### Text passage
##############################

Aluminium is the most abundant metal in the Earth's crust and the second-most used metal globally after steel. Its unique combination of light weight, corrosion resistance, and excellent conductivity makes it indispensable across transport, packaging, construction, and electrical transmission. Often spelled 'aluminum' in North America, it is a cornerstone of modern industrial economies and a key material in the energy transition.
Although aluminium compounds were used in antiquity, the pure metal was not isolated until 1825 by Hans Christian Ørsted. For decades it was more expensive than gold due to the difficulty of extraction — Napoleon III reportedly served state dinners on aluminium plates to impress guests. The breakthrough came in 1886 when Charles Martin Hall and Paul Héroult independently developed the electrolytic smelting process (the Hall-Héroult process) that made mass production economically viable. The Bayer process for refining alumina from bauxite ore, developed in 1888, completed the modern production chain. The London Metal Exchange began trading aluminium contracts in 1978, and today it is the most traded base metal on the LME by volume.

##############################

### What this exercise asks
**1.** Name every person mentioned in the passage on aluminum.
**2.** Write the next part of the passage on aluminum, picking up after its final sentence.

### Dataset records
##############################

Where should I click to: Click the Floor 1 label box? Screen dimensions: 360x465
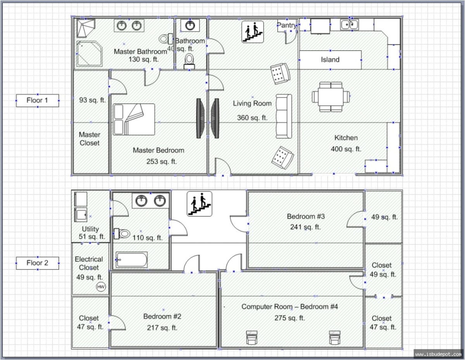pyautogui.click(x=37, y=101)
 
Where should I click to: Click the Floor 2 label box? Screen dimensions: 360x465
pyautogui.click(x=37, y=263)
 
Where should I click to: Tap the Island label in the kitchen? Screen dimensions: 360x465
pyautogui.click(x=330, y=60)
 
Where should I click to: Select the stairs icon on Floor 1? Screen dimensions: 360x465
pyautogui.click(x=253, y=31)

##############################

### Answer set
**1.** Hans Christian Ørsted, Napoleon III, Charles Martin Hall, Paul Héroult

**2.**
Transport is the largest demand sector (~27%), with aluminium used extensively in aircraft fuselages, automotive body panels, and increasingly in electric vehicle battery enclosures and structural components — EVs use roughly 30% more aluminium than conventional cars. Packaging (~20%) includes beverage cans, foil, and food containers. Construction (~25%) uses aluminium in window frames, curtain walls, roofing, and structural cladding. Electrical applications (~12%) include high-voltage transmission lines, where aluminium's conductivity-to-weight ratio beats copper. Other uses include consumer electronics (laptop and smartphone housings), industrial machinery, and defence applications.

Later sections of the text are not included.